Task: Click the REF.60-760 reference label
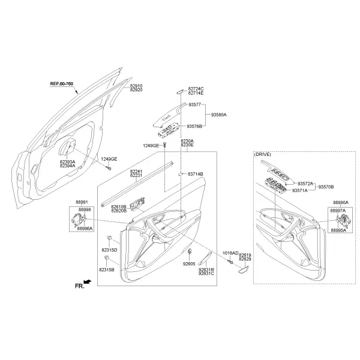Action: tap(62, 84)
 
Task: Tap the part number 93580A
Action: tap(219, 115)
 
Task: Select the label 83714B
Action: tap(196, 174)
* * *
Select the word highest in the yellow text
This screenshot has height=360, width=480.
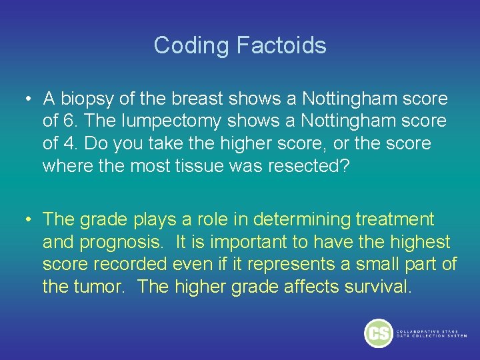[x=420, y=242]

[EXERCISE]: Please rewrite everything from the line containing "Task: Tap the part number 93580A" down to the line containing "Action: tap(196, 174)", putting "Choose" in place of "Select" and keeping all else the same. Give only those lines.

[SOLUTION FOR THIS PROBLEM]:
Task: Tap the part number 93580A
Action: tap(219, 115)
 
Task: Choose the label 83714B
Action: tap(196, 174)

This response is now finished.